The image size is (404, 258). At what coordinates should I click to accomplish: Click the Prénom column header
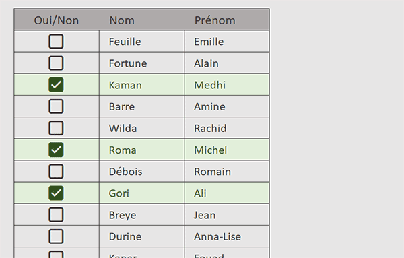tap(227, 20)
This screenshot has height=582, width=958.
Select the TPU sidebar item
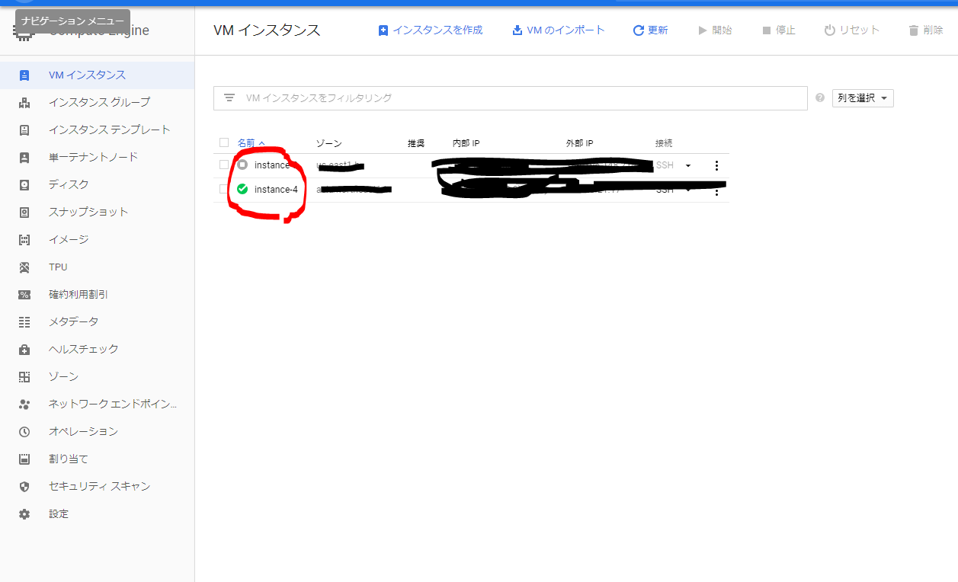pyautogui.click(x=58, y=266)
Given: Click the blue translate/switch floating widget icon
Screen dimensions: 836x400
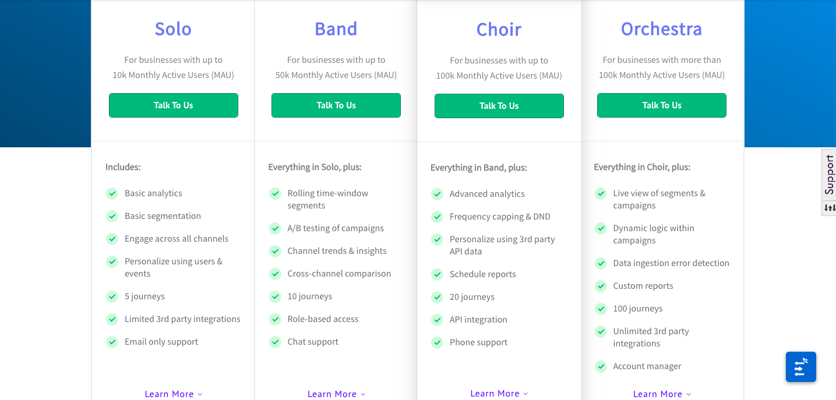Looking at the screenshot, I should point(800,367).
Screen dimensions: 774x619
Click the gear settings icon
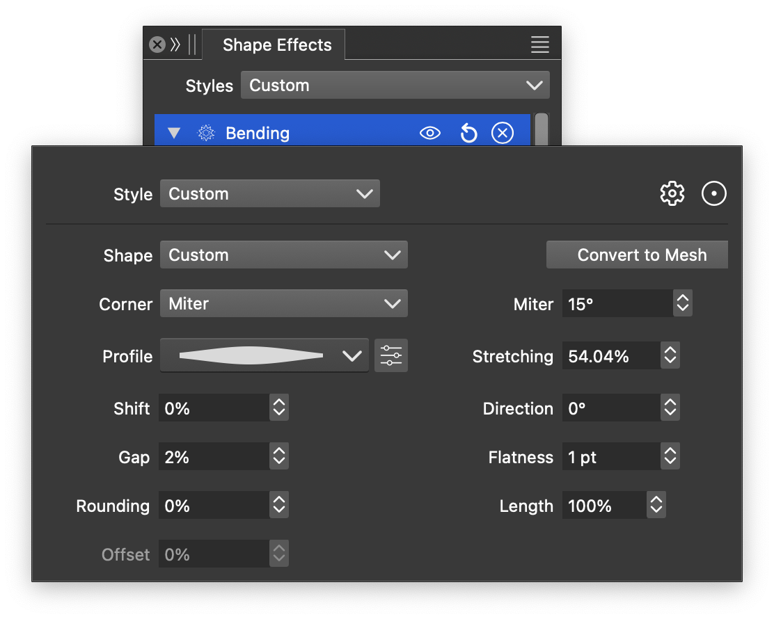point(672,193)
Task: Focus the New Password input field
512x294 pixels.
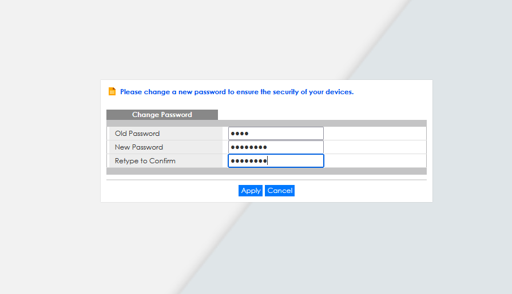Action: [276, 147]

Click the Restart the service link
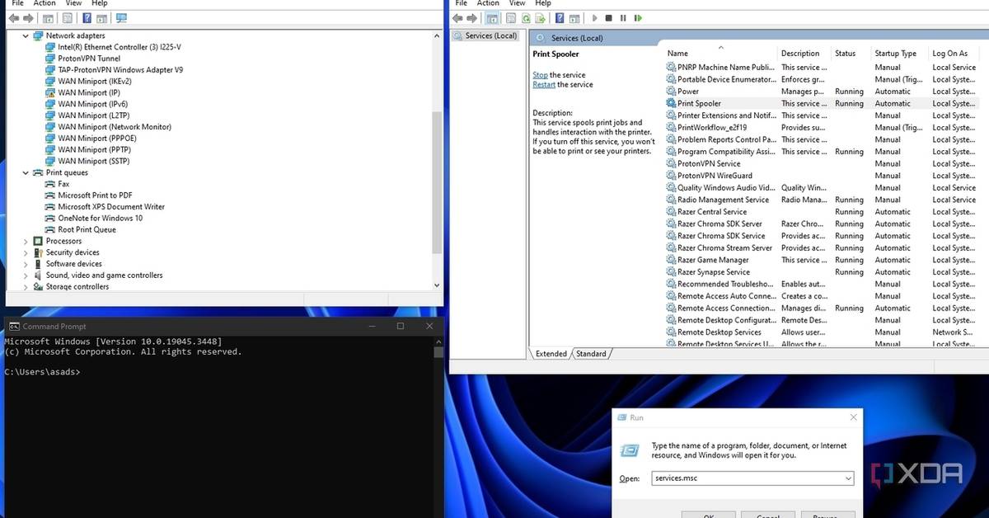543,85
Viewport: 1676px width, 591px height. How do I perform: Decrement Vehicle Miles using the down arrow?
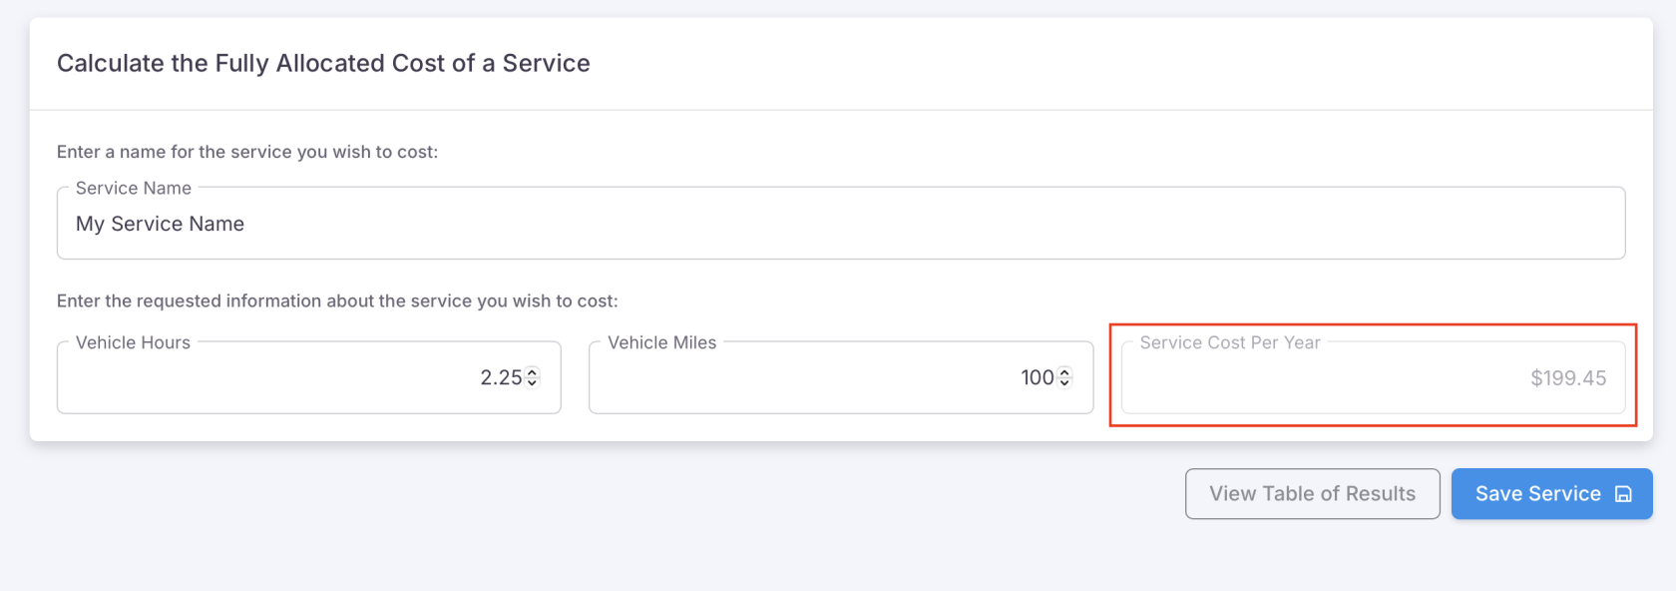[x=1064, y=383]
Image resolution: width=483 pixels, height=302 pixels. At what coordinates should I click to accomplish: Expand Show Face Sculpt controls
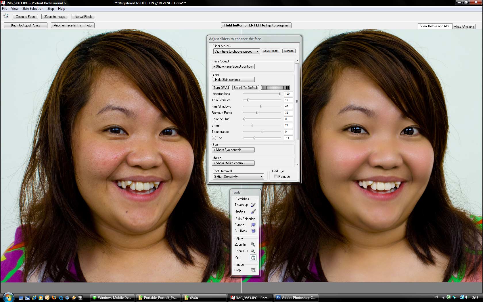(233, 66)
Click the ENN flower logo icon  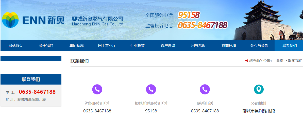point(10,20)
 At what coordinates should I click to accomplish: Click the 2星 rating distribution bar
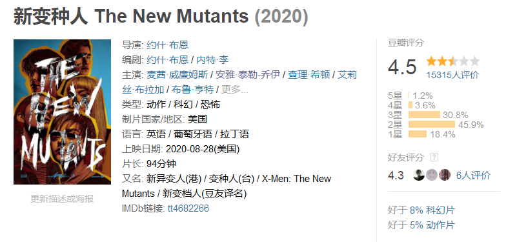(431, 124)
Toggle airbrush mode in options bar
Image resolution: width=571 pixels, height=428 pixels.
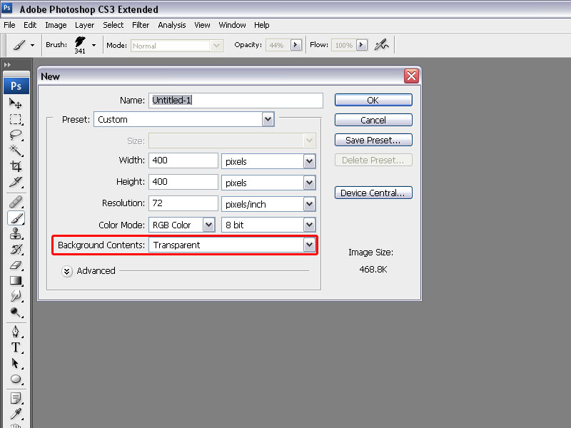tap(382, 45)
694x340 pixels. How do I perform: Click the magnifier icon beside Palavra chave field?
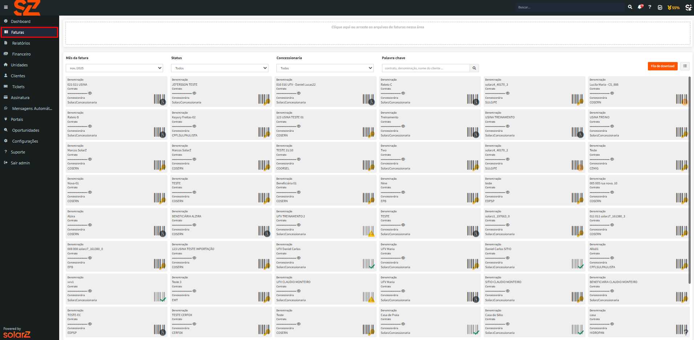click(474, 68)
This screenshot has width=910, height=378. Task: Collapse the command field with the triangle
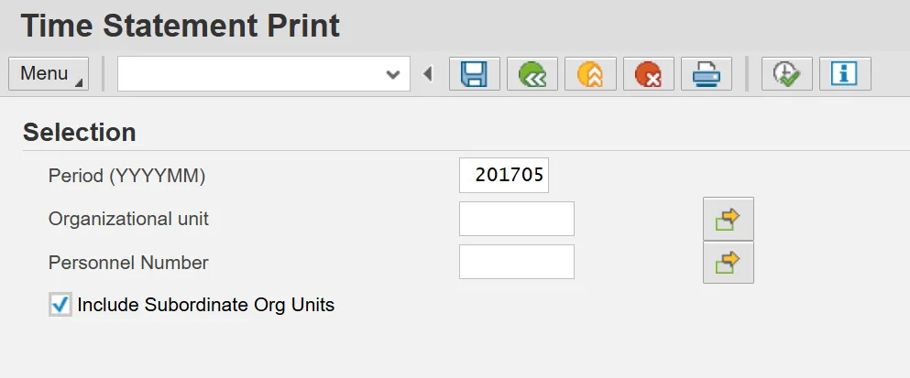[428, 74]
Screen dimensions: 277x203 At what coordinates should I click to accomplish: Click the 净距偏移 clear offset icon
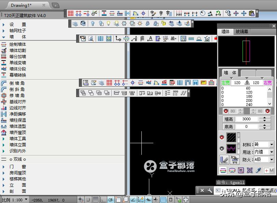[4, 114]
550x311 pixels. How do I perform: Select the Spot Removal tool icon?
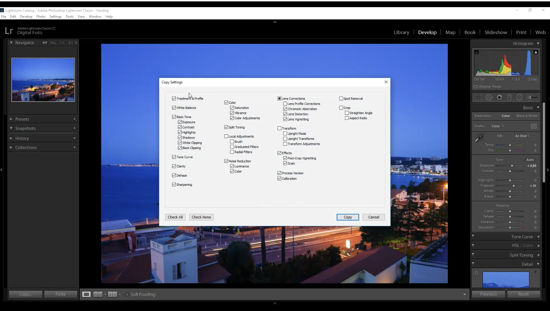tap(489, 98)
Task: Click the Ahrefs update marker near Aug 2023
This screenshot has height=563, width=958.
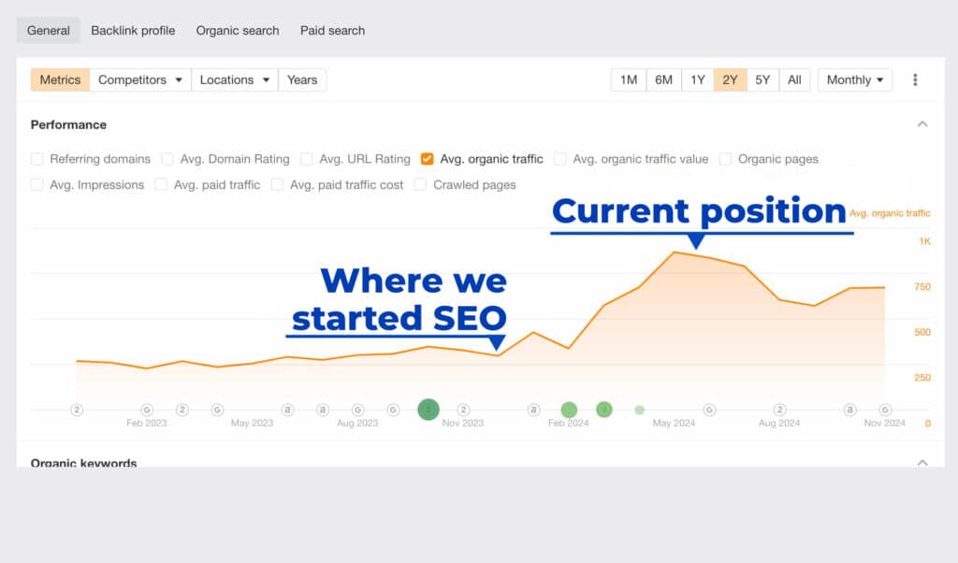Action: [323, 410]
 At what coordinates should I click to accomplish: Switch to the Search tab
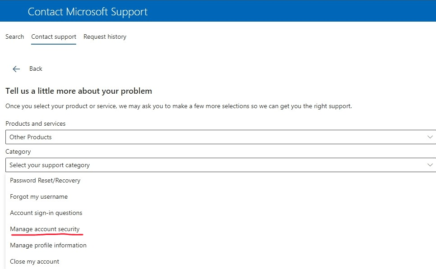click(14, 36)
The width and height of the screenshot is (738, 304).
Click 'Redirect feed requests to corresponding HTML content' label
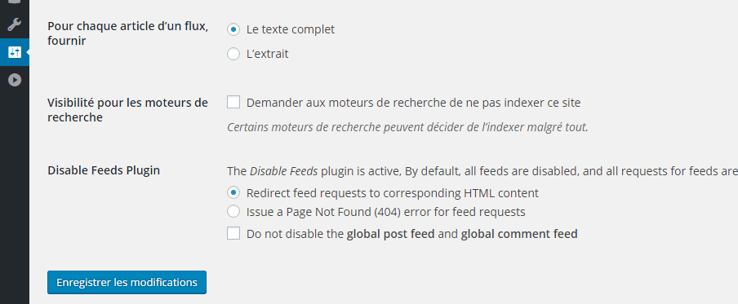pos(393,193)
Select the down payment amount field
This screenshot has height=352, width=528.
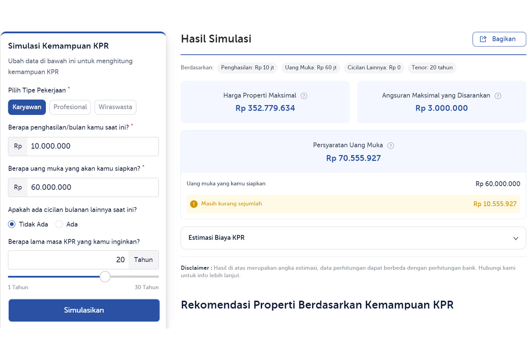pos(92,187)
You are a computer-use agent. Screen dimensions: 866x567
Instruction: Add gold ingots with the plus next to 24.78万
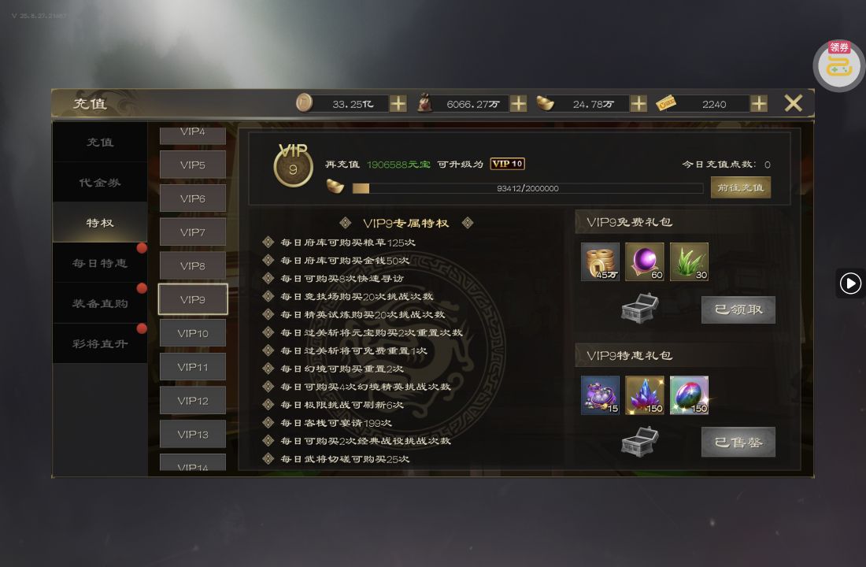[638, 103]
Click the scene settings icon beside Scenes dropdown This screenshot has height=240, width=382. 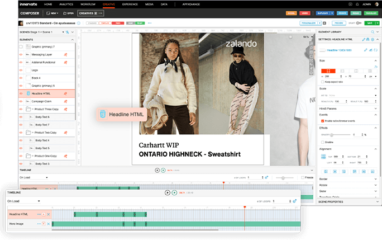click(66, 32)
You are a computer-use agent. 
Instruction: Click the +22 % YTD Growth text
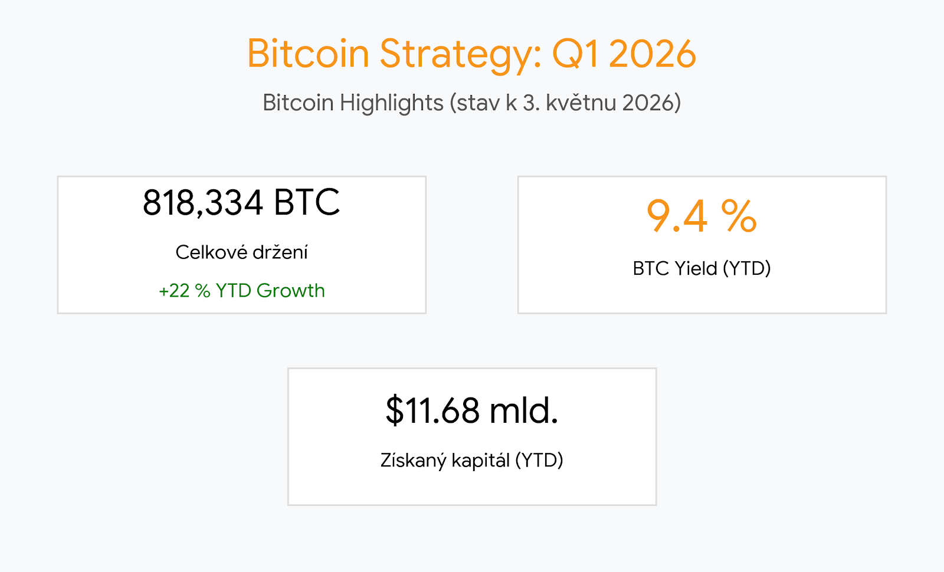click(x=241, y=291)
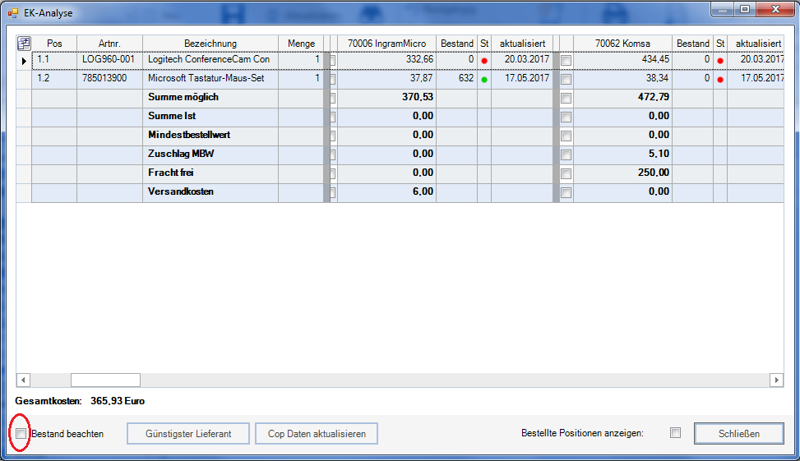The image size is (800, 461).
Task: Click red Komsa status dot in row 1.2
Action: (x=720, y=80)
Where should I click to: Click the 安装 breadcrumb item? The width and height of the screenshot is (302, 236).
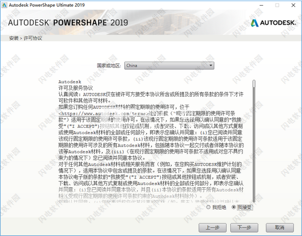point(14,38)
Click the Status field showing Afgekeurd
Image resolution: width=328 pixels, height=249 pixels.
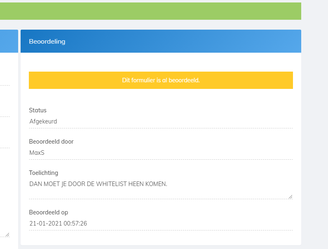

════

[What to work on]:
The string to find is "agent"; copy every line of the listing that has it.

[Your response]:
You are a computer-use agent. Screen dimensions: 866x567
You are a computer-use agent. 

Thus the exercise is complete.